In a study published last year in the British Journal of Dermatology, Wang and his team investigated what could be causing stretch marks at the molecular level.

Studying skin samples from 27 pregnant women who had recently formed stretch marks, they compared the stretch-marked skin to portions of nearby stretched skin on the abdomen and to less-stretched skin on the hip.

Wang and his colleagues determined that the skin’s elastic fiber network — which gives skin the ability to “snap back” after stretching out — is disrupted when a stretch mark develops.
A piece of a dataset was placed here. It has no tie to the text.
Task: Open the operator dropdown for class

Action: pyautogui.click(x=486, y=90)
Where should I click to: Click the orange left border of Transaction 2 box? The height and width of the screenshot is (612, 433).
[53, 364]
The network remains disrupted after childbirth and, despite the body’s efforts, isn’t able to repair itself.

That, Wang says, promotes the lax, loose skin seen in more-mature stretch marks as a woman ages.

For now, remedial cures are scant. Present research of topical treatment options hasn’t found anything to effectively repair those disrupted elastic fibers.

A proactive approach

Such an impasse could spur scientists to instead take a preventive approach.

“It may make more sense to focus on preserving the elastic fibers you have rather than repairing damaged ones within stretch marks,” says Wang, who is continuing his research in part with a survey of 200 pregnant women to learn about how stretch marks affect their well-being.

One of his studies in the works examines changes in collagen — the structural protein that gives skin its strength and support — in stretch marks. Wang’s team also is looking at changes in more-established stretch marks and why they remain, more or less, permanent over time. 

The authors see potential for expanding this knowledge to individuals affected by stretch marks in other ways. Among them: obesity, growth spurts or steroid usage.

Still, it will take time for researchers to target a way to prevent stretch marks at the source.

Says Wang: “It’s more complicated than just rubbing something on your stomach.”

The research was funded in part by a Dermatology Foundation Research Fellowship to Wang.